Some years back I was working full time in a demanding job and I was also a carer. Then circumstances changed and I resigned so I could devote my time to my caring role. That year there were lots of birds, mainly honeyeaters, in my back yard. I was amazed at how many there were. Had they always been there but I hadn’t had time to stop and see them? I also noticed how many flowers there were in the garden. Yes, I stopped to smell the roses, and the lavender too. I also took the time to pick flowers and bring them into the house so I could enjoy their beauty and fragrance when I was inside.
With more time at home (and less money) I spent more time cooking and found I was enjoying making home made soups instead of opening a tin. Using my bread maker was satisfying and the smell of baking bread warmed the house through the winter. I found I was living in the present moment and so much more aware of the everyday joys around me. I think D.H. Lawrence expressed it well when he wrote, ‘I got the blues thinking of the future, so I left off and made some marmalade. It’s amazing how it cheers one up to shred orange and scrub the floor.’ Okay, I don’t know about scrubbing the floor cheering me up but I agree with the general sentiment.
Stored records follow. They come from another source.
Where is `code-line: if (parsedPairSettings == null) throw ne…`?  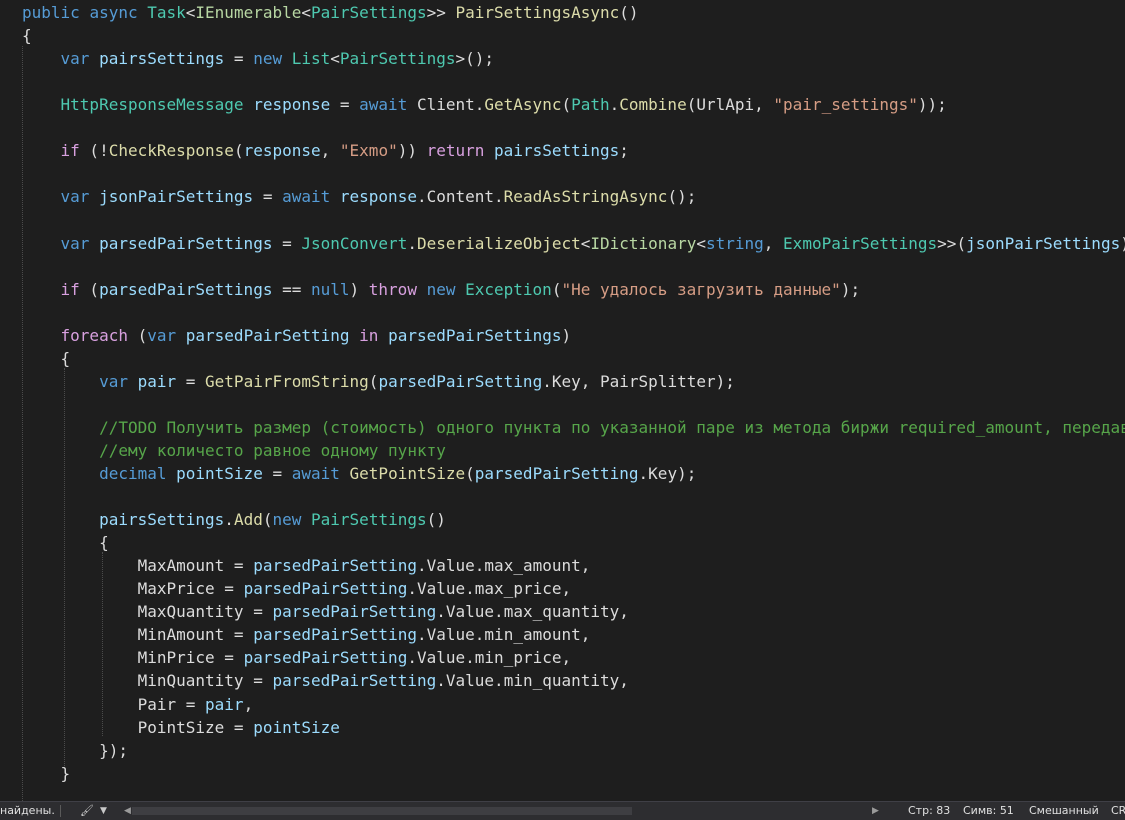
code-line: if (parsedPairSettings == null) throw ne… is located at coordinates (442, 290).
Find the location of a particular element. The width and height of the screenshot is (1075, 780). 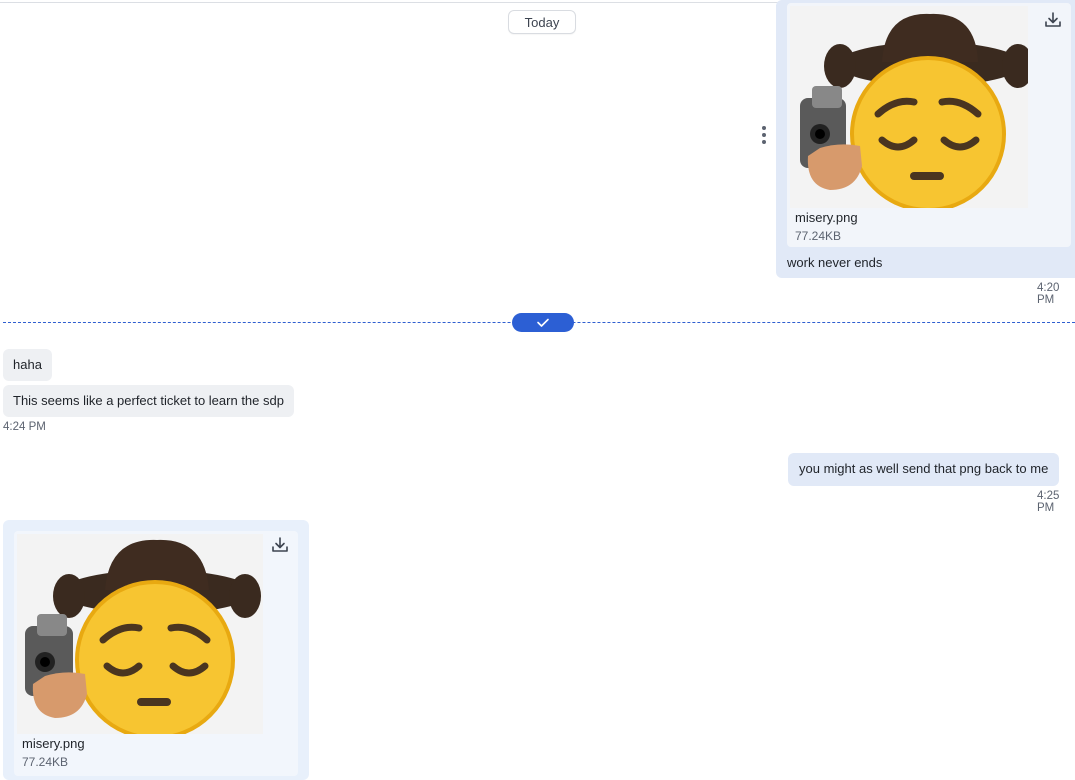

more-vertical-icon is located at coordinates (764, 136).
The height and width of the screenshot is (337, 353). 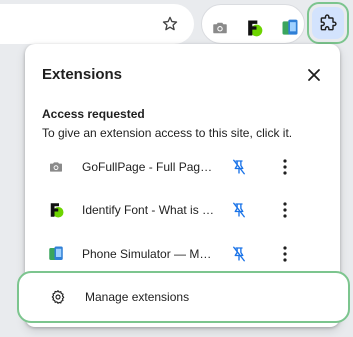 I want to click on bookmark-star-button, so click(x=170, y=24).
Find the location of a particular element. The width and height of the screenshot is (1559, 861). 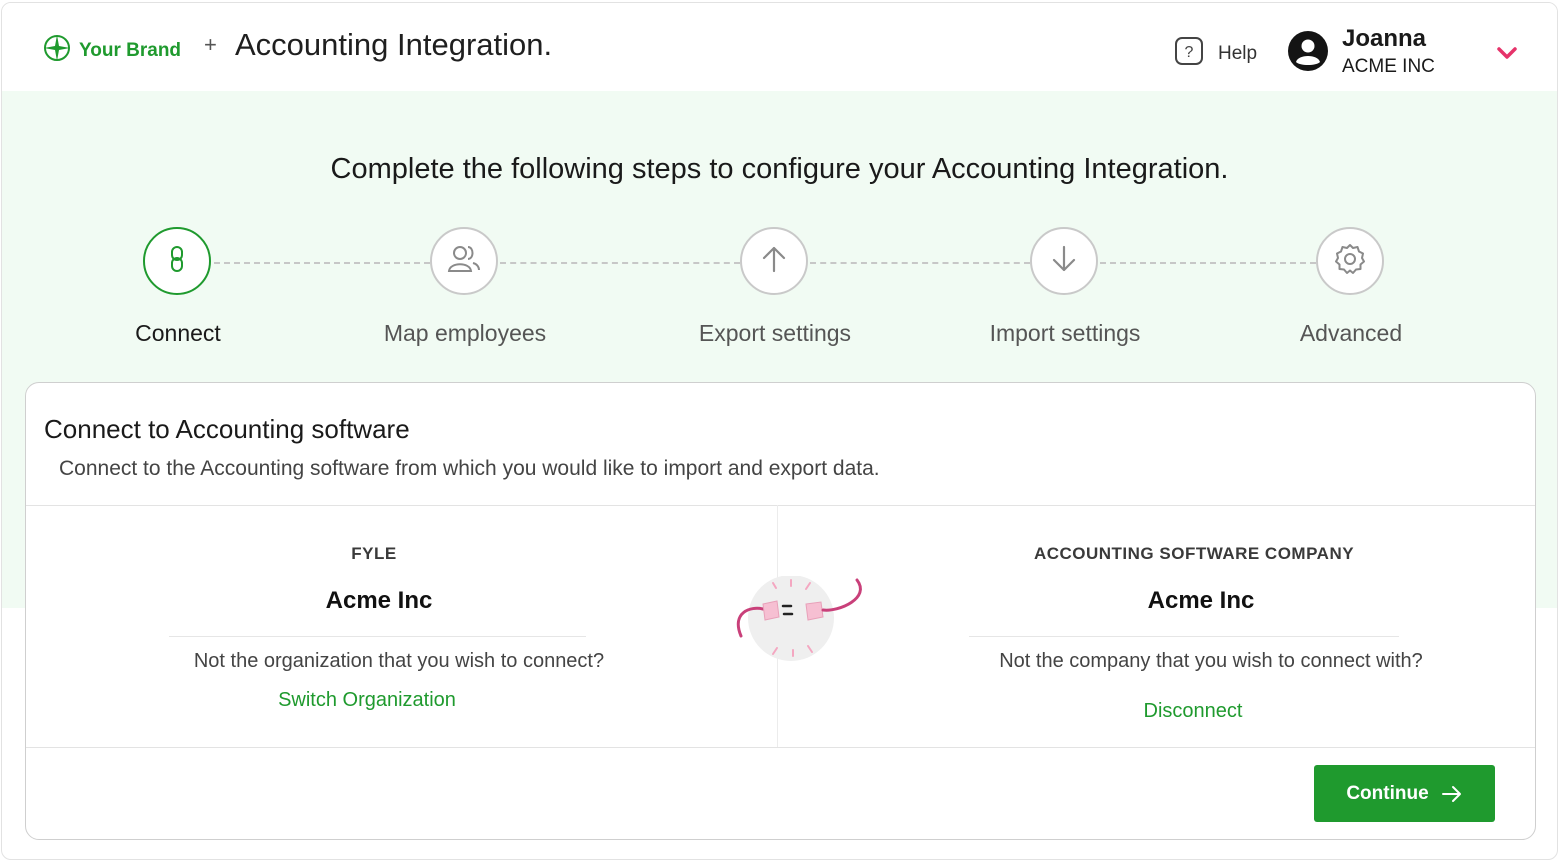

users-icon is located at coordinates (464, 262).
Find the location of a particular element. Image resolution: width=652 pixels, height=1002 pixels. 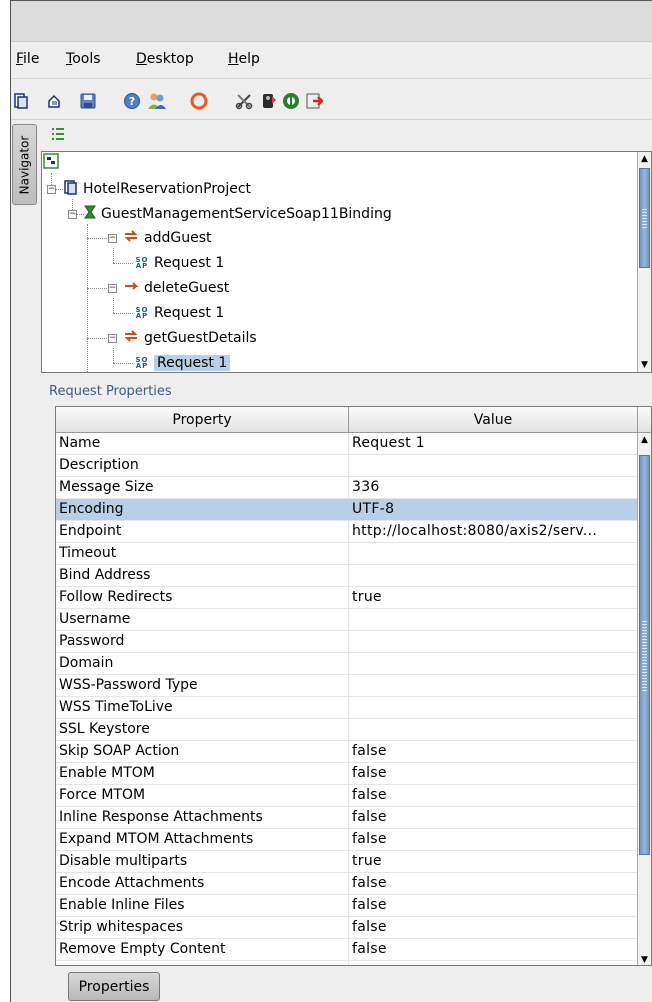

workspace-icon is located at coordinates (51, 163).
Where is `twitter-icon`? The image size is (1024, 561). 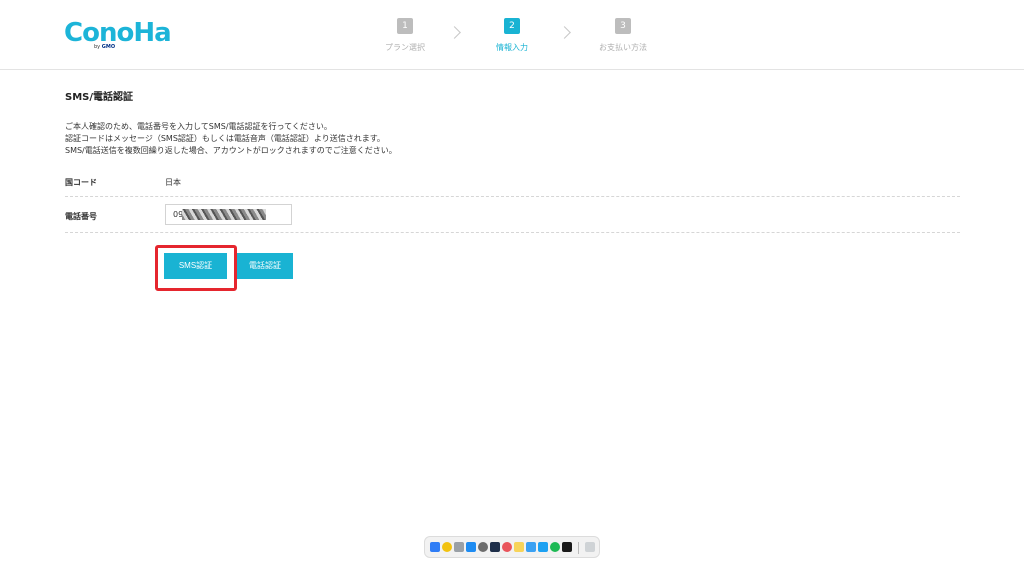
twitter-icon is located at coordinates (543, 547).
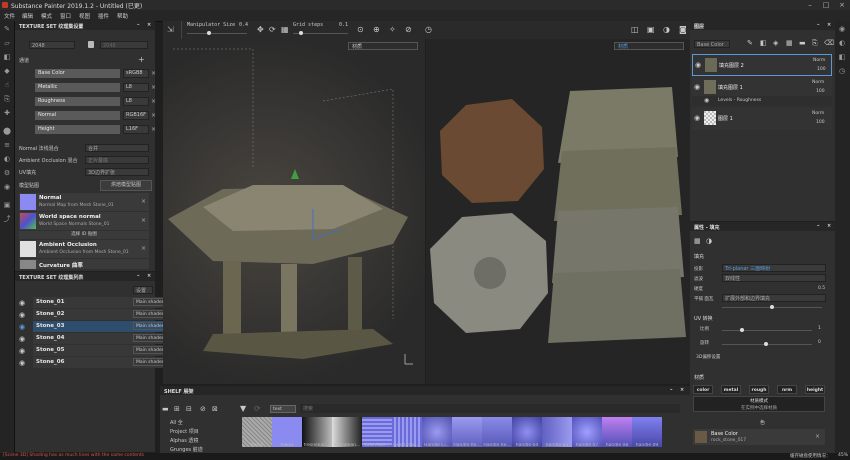 This screenshot has width=850, height=460. I want to click on layer-effect-row: ◉ Levels - Roughness, so click(762, 101).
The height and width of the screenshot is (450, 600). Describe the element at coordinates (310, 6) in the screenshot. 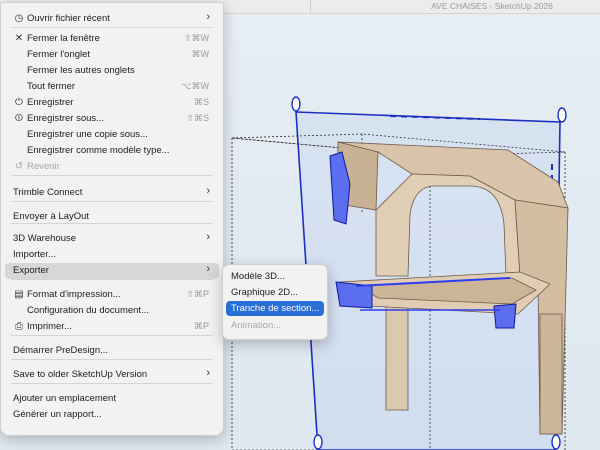

I see `toolbar-divider` at that location.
Every day there are things to appreciate in the now, if only we make the effort.to notice them. Today I appreciated the sunshine after a few days of grey skies. I enjoyed listening to the sound of frogs croaking and the smell of the gum leaves as I took my dog for a walk by the river. I commented on the lovely weather to one person I saw and the response was, ‘It’s going to rain all next week.’ I thought the beautiful weather was wasted on this person who was thinking about the future when it would be wet rather than enjoying the sunshine of the moment.
Later I caught a train and sat opposite a young boy travelling with his dad. The lad smiled, said ‘Hello’ and chatted to me and his father about the things he could see out the window. He was a delightful child, full of enthusiasm about going on the train. He was definitely living in the now.
How do we live more in the moment? What can we do right now? Here are suggestions which may help.
• Take notice of the sunshine or the gentle breeze
• Watch the sunset or sunrise
• Pick a few flowers from the garden and put them in a vase, even if it’s just a small bunch of short stemmed flowers and greenery or some herbs
• Pick a leaf from a gum tree, lavender bush, mint plant or other scented plant and rub the leaf between your fingers and enjoy the scent
• Take note of the different species of birds in your environment and watch them for a few minutes
• Drink your cuppa slowly and take notice of how good it tastes
• Really enjoy that hot shower or bath
• Listen to music you enjoy
• Make positive comments to people around you
• Smile at people or take a risk and say hello to people you meet when you are out walking
Did you notice these activities don’t cost money? Also, they don’t really take much time as some of the activities you do anyway but you may not be conscious of enjoying the moment. It’s more a matter of being aware of what you are doing and of the world around you.
For busy people with a full schedule it can take concentrated effort to start living in the now. However, it is worth the effort as it leads to living a more fulfilling life, right now and will bring benefits both physically and psychologically. Buddha said, ‘The secret for health of both the mind and body is not to mourn for the past, worry about the future, or anticipate troubles but to live in the present moment wisely and earnestly.’